Posterior a la alerta sobre un posible fenómeno de El Niño en Colombia para el segundo semestre del presente año, el Instituto de Hidrología, Meteorología y Estudios Ambientales (Ideam) advirtió sobre un nuevo frente frío en el país que vendrá desde Norteamérica.
De acuerdo con la autoridad ambiental y meteorológica, la región Caribe será la principal afectada por este fenómeno a partir de las próximas horas. Como consecuencia, habrá una línea de inestabilidad atmosférica, lo que significa que aumentará significativamente la nubosidad, ráfagas de viento y precipitaciones moderadas.
Este frente frío llegará en una época donde varias regiones viven simultáneamente intensas lluvias y otras algunas olas de calor.
El Ideam en su reporte aseguró que el frente frío se encargará de desplazar la zona de convergencia tropical hacia el norte del territorio colombiano. Por lo tanto, generará un impacto climático con mayor intensidad en departamentos y áreas insulares del Caribe colombiano.
Atlántico, La Guajira, Magdalena, Sucre y Córdoba serán los departamentos afectados. Mientras que las áreas insulares van a ser las aguas del archipiélago de San Andrés, Providencia y Santa Catalina.

Material mostrado
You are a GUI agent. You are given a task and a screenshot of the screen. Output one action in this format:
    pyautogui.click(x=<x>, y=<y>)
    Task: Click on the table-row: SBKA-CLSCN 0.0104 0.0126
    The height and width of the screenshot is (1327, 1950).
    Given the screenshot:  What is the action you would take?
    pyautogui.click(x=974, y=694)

Tarea A
Enumera todos los departamentos que, según el fragmento sobre el frente frío, serán afectados.
Tarea B
Escribe la siguiente parte del fragmento sobre el frente frío a partir de su última oración.
Los ítems provienen de una fuente distinta a la del fragmento.

Respuesta escrita A
Atlántico, La Guajira, Magdalena, Sucre y Córdoba.

Respuesta escrita B
Sin embargo, todo indica que las nuevas lluvias no alcanzarán la intensidad de las que se registraron a inicios del mes de febrero, generando parte de tranquilidad para los habitantes de la región. Pero el monitoreo se mantiene por la vulnerabilidad de estos departamentos, especialmente Córdoba, que fue el más afectado por las inundaciones.
En ese sentido, con un orden temporal específico, se espera que entre el miércoles 18 y el jueves 19 de marzo va a haber un pico de nubosidad y unas lluvias moderadas en la parte norte del Caribe. Mientras que entre el viernes 20 y el sábado 21 de marzo los vientos soplarán de forma perpendicular a la línea costera.
Este último efecto tendrá afectaciones en el litoral que es compartido entre Colombia, Panamá y Costa Rica, lo que generará alteración en la superficie del mar frente a puertos y playas.
Por su parte, el reconocido meteorólogo Max Henríquez sostuvo que la situación tiene indicios de que se va a agravar, debido a que no ha llegado a su fin el fenómeno de La Niña y se ha traslapado con la temporada invernal habitual.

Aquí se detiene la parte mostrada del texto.